____ Extract to read

Author Gabriel Bump. (Courtesy Algonquin Books/Andrew Russell)
Author Gabriel Bump. (Courtesy Algonquin Books/Andrew Russell)

In his biting survey of 19th-century fads and fanaticism, critic Gilbert Seldes aptly summed up the irresistible force that led droves of otherwise sensible Americans to abandon mainstream society and join unusual, naive, and sometimes downright hare-brained utopian schemes such as the Oneida Community, Bronson Alcott’s Fruitlands, and the Owenites. “They were all concerned with the same thing,” wrote Seldes. “Salvation.” Amid the tumult of their times, “they looked for some end to earthly sorrows, to some perfection which could atone for our imperfect life on earth,” he wrote in “The Stammering Century.”

The imperfections of the present are rendered in high relief at the outset of Gabriel Bump’s latest novel, “The New Naturals,” and they similarly impel the book’s protagonists to cut ties with civilization in the hopes of crafting something better. Bump’s award-winning debut, 2020’s “Everywhere You Don’t Belong,” was a moving story about a young Black man growing up on the South Side of Chicago, where Bump himself hails from; here, he takes a very different approach, offering up a high-concept narrative that asks readers to put aside their critical faculties and just go with it, in the hopes that his talents as a deft character portraitist will compensate for the shambolic nature of book’s central premise.

"The New Naturals" by Gabriel Bump. (Courtesy Algonquin Books)
"The New Naturals" by Gabriel Bump. (Courtesy Algonquin Books)

________

• **Set of tasks**
a – In the book review, which critic wrote "The Stammering Century"?
b – In the book review, transcribe the passage that begins at the words "The imperfections of" and stops after "book’s central premise.".
c – Continue the book review of Gabriel Bump's "The New Naturals" with the part that comes after its last lines.

____ Excerpted data

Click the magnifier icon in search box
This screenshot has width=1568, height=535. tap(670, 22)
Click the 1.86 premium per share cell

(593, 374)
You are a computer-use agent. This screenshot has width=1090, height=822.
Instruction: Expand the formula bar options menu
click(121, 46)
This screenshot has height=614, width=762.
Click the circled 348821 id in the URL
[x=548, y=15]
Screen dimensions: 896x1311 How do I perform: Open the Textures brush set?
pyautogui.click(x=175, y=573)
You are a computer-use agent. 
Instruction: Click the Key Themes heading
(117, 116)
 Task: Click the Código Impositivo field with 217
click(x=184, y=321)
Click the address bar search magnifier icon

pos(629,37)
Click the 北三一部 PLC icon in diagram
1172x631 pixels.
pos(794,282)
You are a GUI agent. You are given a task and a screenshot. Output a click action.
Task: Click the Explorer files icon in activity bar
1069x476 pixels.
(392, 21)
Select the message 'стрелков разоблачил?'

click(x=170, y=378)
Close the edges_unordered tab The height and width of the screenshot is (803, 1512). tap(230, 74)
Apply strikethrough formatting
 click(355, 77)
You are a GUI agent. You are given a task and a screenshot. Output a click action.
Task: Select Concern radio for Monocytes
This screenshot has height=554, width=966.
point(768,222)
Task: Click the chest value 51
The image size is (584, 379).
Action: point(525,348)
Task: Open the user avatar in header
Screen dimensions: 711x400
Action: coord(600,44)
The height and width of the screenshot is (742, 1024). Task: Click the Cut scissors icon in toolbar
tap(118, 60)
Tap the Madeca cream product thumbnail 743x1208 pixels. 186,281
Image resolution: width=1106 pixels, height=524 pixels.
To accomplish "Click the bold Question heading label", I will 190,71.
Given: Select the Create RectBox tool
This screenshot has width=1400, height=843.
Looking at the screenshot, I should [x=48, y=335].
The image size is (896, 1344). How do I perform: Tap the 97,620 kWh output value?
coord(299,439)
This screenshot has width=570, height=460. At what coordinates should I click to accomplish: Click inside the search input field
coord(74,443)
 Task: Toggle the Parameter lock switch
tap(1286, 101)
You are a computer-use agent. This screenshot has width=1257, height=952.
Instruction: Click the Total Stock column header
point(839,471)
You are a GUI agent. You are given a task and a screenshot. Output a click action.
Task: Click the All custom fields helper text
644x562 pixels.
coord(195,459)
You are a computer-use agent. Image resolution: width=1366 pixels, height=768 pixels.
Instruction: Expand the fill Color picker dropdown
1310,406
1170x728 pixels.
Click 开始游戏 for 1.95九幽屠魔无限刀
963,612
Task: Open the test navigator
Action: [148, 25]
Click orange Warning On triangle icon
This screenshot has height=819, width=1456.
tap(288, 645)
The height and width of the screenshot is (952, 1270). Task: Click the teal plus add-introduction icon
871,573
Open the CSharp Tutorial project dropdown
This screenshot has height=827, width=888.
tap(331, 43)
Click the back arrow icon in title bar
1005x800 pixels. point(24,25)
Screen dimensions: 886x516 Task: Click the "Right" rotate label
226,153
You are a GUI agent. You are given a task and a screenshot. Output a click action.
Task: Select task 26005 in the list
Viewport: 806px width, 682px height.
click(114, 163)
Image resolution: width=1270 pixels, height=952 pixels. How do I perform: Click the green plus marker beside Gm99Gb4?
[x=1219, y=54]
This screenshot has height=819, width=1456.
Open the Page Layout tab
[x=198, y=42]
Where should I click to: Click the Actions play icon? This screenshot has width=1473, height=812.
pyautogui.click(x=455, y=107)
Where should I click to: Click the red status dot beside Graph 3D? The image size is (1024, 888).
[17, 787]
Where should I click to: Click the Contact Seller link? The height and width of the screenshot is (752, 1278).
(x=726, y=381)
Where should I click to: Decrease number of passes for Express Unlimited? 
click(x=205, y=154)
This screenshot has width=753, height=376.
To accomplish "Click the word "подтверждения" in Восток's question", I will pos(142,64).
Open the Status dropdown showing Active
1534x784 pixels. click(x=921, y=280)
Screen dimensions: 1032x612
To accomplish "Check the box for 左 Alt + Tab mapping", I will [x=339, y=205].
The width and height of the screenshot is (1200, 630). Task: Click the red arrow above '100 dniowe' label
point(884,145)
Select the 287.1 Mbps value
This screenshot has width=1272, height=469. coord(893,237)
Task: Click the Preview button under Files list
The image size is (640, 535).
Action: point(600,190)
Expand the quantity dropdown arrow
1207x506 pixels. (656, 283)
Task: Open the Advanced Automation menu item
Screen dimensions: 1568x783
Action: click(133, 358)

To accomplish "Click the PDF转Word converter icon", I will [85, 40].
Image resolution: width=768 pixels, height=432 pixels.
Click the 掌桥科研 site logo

________

• **Answers to the exercises**
a – Gilbert Seldes

b –
The imperfections of the present are rendered in high relief at the outset of Gabriel Bump’s latest novel, “The New Naturals,” and they similarly impel the book’s protagonists to cut ties with civilization in the hopes of crafting something better. Bump’s award-winning debut, 2020’s “Everywhere You Don’t Belong,” was a moving story about a young Black man growing up on the South Side of Chicago, where Bump himself hails from; here, he takes a very different approach, offering up a high-concept narrative that asks readers to put aside their critical faculties and just go with it, in the hopes that his talents as a deft character portraitist will compensate for the shambolic nature of book’s central premise.

c –
Fires, despair, racism, and oppression. This is what Rio and her husband Gibraltar read about in the news every day. Unfulfilled in their jobs as professors who “teach Black people to white children'' at a progressive school in Boston, Gibraltar takes to doomscrolling conspiracy accounts on Twitter while Rio spends her time marking a large wall map with red X’s to denote the sites of the latest horrors:

“Somewhere in New York City, a young Black woman was abducted by police and sold into sex slavery. Somewhere in Atlanta, a young Black man was mistaken for a thief and shot by a grocery store owner. Down in Memphis, schools closed and children sat on slanted stoops all day, stared into their potholed street, saw time pass like violent rapids.”

Exhausted and afraid, they go off the grid and flee to western Massachusetts — but changing scenery can’t stop tragedy from hitting home. When their infant daughter, Drop, dies suddenly, the pair hatch a quixotic plan: build a bunker underneath a mountain and start a new, better society, away from the evils of the world. It’s a tall order for two lapsed academics, but after a few well-placed calls and a couple of convenient plot developments, they manage to capture the attention of an unnamed billionaire benefactor who agrees to fund their project.

Their vision is to create something like a co-op or commune where people can study Irish modernism and watch Spike Lee films while on break from the essential tasks of running an autonomous community. Apart from being underground, it sounds like a nice hang — but a shaky foundation for a new society. Still, they manage to attract people from all walks of life who are seeking purpose and security.

Just when the excavators begin digging and things start to get interesting, Bump leaves Rio, Gibraltar, and their bunker behind in favor of two pairs of wanderers: Elting and Buchanan, two homeless men who hear about the new utopia through a whisper network aimed at recruiting new members; and Sojourner and Bounce, an ex-journalist and a depressed former athlete who eventually stumble upon it by accident. By the time we return to the bunker late in the narrative, conditions have deteriorated significantly. After two years of support, the benefactor has pulled her funding, and Rio and Gibraltar have had to resort to radical, even violent measures to keep things from collapsing.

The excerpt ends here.